On Kahlo’s white cotton blouse or huipil (itself part of the carefully chosen peasant and indigenous costuming that Frida adopted in everyday life), two of the monkeys point to a red and orange Aztec glyph (or sign) for earthquake or movement (ollin), enclosed in a rectangle.
The glyph is identical with an image in the Florentine codex, a document with which Frida and Diego were familiar.
Many of Frida’s self portraits were commissioned. One of her first monkey paintings, for example, was bought in 1938 by the industrialist, philanthropist and first president of the Museum of Modern Art in New York City, Anson Conger Goodyear.

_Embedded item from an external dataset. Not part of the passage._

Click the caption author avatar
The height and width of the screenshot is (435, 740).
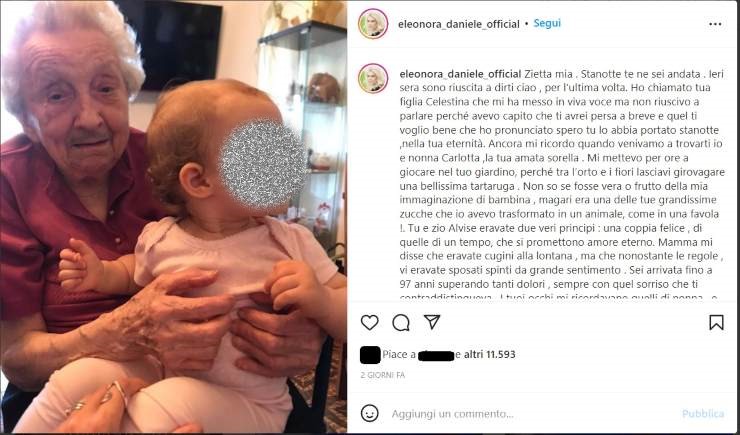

Goodyear was one of a group of wealthy figures, from business, publishing and Hollywood, as well as from the private sector and diplomatic circles in Mexico, whose commissions enabled Frida and Diego (both of whom were Communist revolutionaries) to pay for Diego’s lavish collecting and Frida’s onerous medical bills.
One of these patrons was Jacques Gelman, a Jewish exile from European fascism, who made a successful career in Mexico as film producer and early promoter of the actor Cantinflas. Together with his wife Natasha, Gelman assembled a spectacular collection of Mexican and European art. Some of their Frida and Diego paintings are now on show at the Art Gallery of New South Wales.

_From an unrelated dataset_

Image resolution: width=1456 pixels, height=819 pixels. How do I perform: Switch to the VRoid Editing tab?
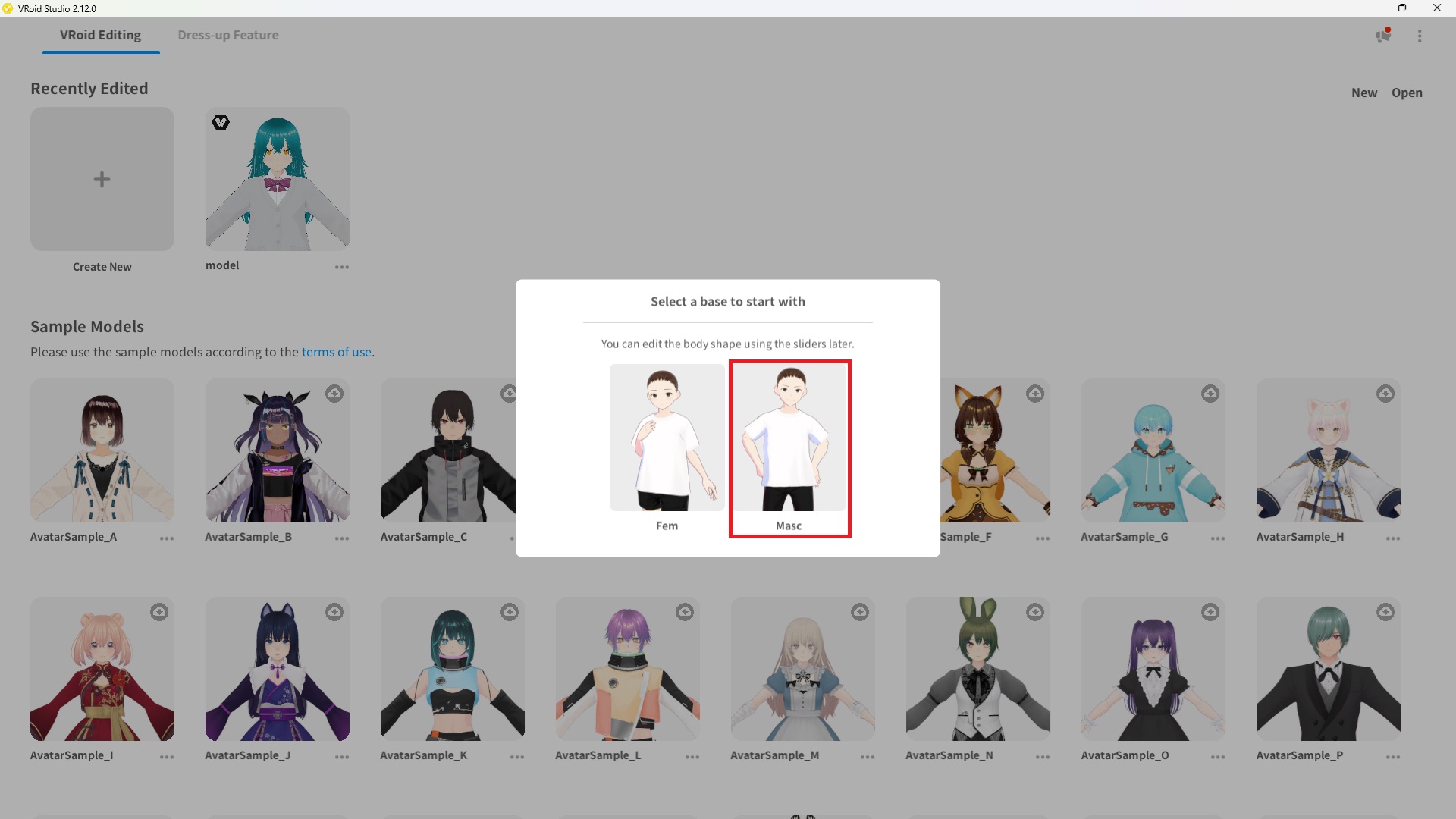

Frida Kahlo painted Self-Portrait with Cropped Hair shortly after she divorced her unfaithful husband, the artist Diego Rivera. As a painter of many self- portraits, she had often shown herself wearing a Mexican woman's traditional dresses and flowing hair; now, in renunciation of Rivera, she painted herself short haired and in a man's shirt, shoes, and oversized suit (presumably her former husband's).
Kahlo knew adventurous European and American art, and her own work was embraced by the Surrealists, whose leader, André Breton, described it as "a ribbon around a bomb." But her stylistic inspirations were chiefly Mexican, especially nineteenth-century religious painting, and she would say, "I do not know if my paintings are Surrealist or not, but I do know that they are the most frank expression of myself." The queasily animate locks of fresh-cut hair in this painting must also be linked to her feelings of estrangement from Rivera (whom she remarried the following year), and they also have the dreamlike quality of Surrealism. For, into the work she has written the lyric of a Mexican song: "Look, if I loved you it was because of your hair. Now that you are without hair, I don't love you anymore."